▶ [TAREFAS A REALIZAR]
• 1. De acordo com o excerto sobre IVA e IRC, que artigo do CIRC estabelece a norma geral de aceitação dos gastos fiscais?
• 2. Devolva, do excerto sobre IVA e IRC, a parte que abre com as palavras que contêm "IVA e IRC: serviços" e fecha com "uma sociedade portuguesa.".
• 3. Reescreva de forma mais breve o parágrafo do excerto sobre IVA e IRC que começa por "Desta forma, se os encargos", mantendo os factos principais.

▶ [EXCERTO DO TEXTO]
________________________

IVA e IRC: serviços prestados por sujeito passivo brasileiro
07-02-2022
Uma sociedade no regime de IVA normal trimestral recebeu um documento (em nada vem escrito que é uma fatura) de serviços de design gráfico para redes sociais do Brasil, mais precisamente de uma prefeitura municipal. Identifica o prestador dos serviços, o seu endereço e a inscrição municipal, mas não fala em impostos, apenas indica o valor total dos serviços. Este documento é válido? O IVA é considerado como autoliquidação?
Parecer técnico
Questiona-nos acerca da dedutibilidade em sede de IRC e enquadramento em sede de IVA relativamente aos encargos com prestações de serviços de designer cobradas por um sujeito passivo de IRS com sede no Brasil a uma sociedade portuguesa.
No que respeita à aceitação fiscal dos gastos, a entidade portuguesa deve cumprir com o disposto no n.º 1 art.º 23.º do CIRC, que prevê que apenas são dedutíveis todos os gastos e perdas incorridos ou suportados pelo sujeito passivo para obter ou garantir os rendimentos sujeitos a IRC.
Desta forma, se os encargos com estes serviços forem enquadráveis nesta disposição, e não estiveram especificamente excluídos nos termos do art.º 23.º-A do CIRC, não vemos qualquer impedimento para a sua aceitação fiscal na esfera da entidade portuguesa, desde que devidamente suportados documentalmente.
Ora, tal como referido, a norma geral de aceitação dos gastos fiscais, o artigo 23.º do CIRC, estabelece que são dedutíveis todos os gastos e perdas incorridos ou suportados pelo sujeito passivo para obter ou garantir os rendimentos sujeitos a IRC, portanto, tais gastos terão de ser documentalmente comprovados e os sujeitos passivos demonstrarem a sua conexão com rendimentos sujeitos a IRC.

________________________

▶ [DADOS APRESENTADOS]
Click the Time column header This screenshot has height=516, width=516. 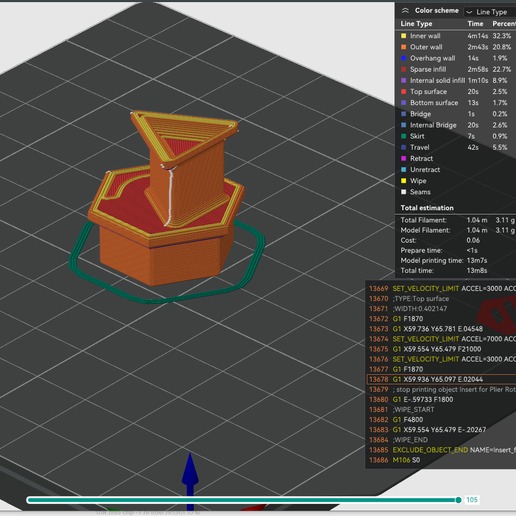[x=475, y=24]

________________________

▶ [RESPOSTAS POR TAREFA]
• 1. O artigo 23.º do CIRC.

• 2.
IVA e IRC: serviços prestados por sujeito passivo brasileiro
07-02-2022
Uma sociedade no regime de IVA normal trimestral recebeu um documento (em nada vem escrito que é uma fatura) de serviços de design gráfico para redes sociais do Brasil, mais precisamente de uma prefeitura municipal. Identifica o prestador dos serviços, o seu endereço e a inscrição municipal, mas não fala em impostos, apenas indica o valor total dos serviços. Este documento é válido? O IVA é considerado como autoliquidação?
Parecer técnico
Questiona-nos acerca da dedutibilidade em sede de IRC e enquadramento em sede de IVA relativamente aos encargos com prestações de serviços de designer cobradas por um sujeito passivo de IRS com sede no Brasil a uma sociedade portuguesa.

• 3. Se os encargos com estes serviços se enquadrarem no n.º 1 do art.º 23.º do CIRC e não estiverem excluídos pelo art.º 23.º-A, o parecer não vê impedimento à sua aceitação fiscal pela entidade portuguesa, desde que tenham o devido suporte documental.